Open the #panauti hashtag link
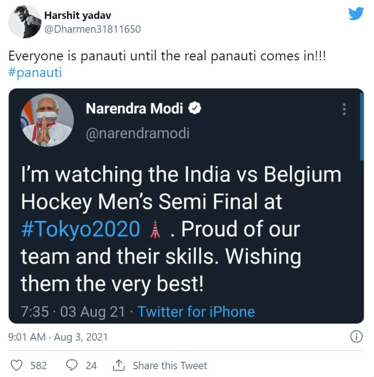This screenshot has height=377, width=374. point(35,73)
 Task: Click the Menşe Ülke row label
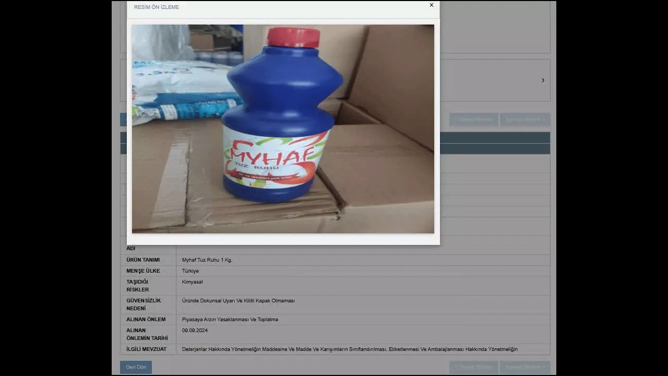tap(143, 271)
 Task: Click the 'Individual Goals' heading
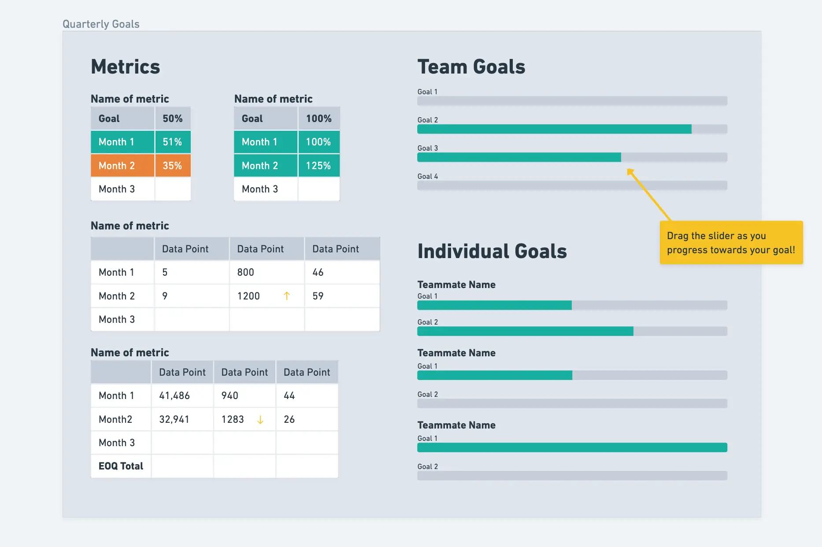(492, 251)
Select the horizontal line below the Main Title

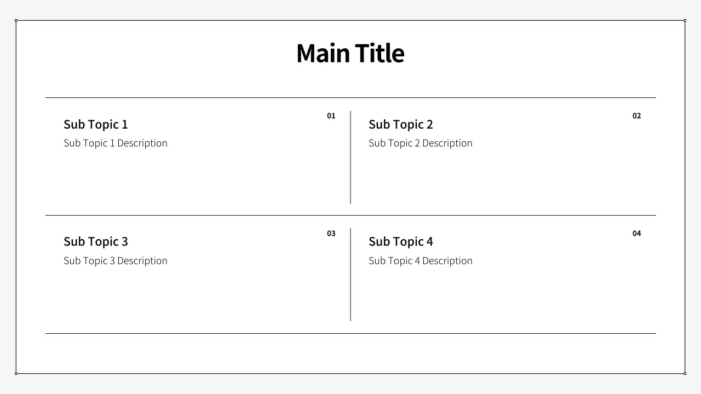tap(351, 98)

### HOW TO COMPLETE THIS TASK
Exactly the lines from the line that contains "Task: Click the Menşe Ülke row label" through the last line above, and no other lines, must be output, with pictures excluded.

### ANSWER BELOW
 Task: Click the Menşe Ülke row label
tap(143, 271)
 Task: Click the 'Individual Goals' heading
(492, 251)
Select the horizontal line below the Main Title

tap(351, 98)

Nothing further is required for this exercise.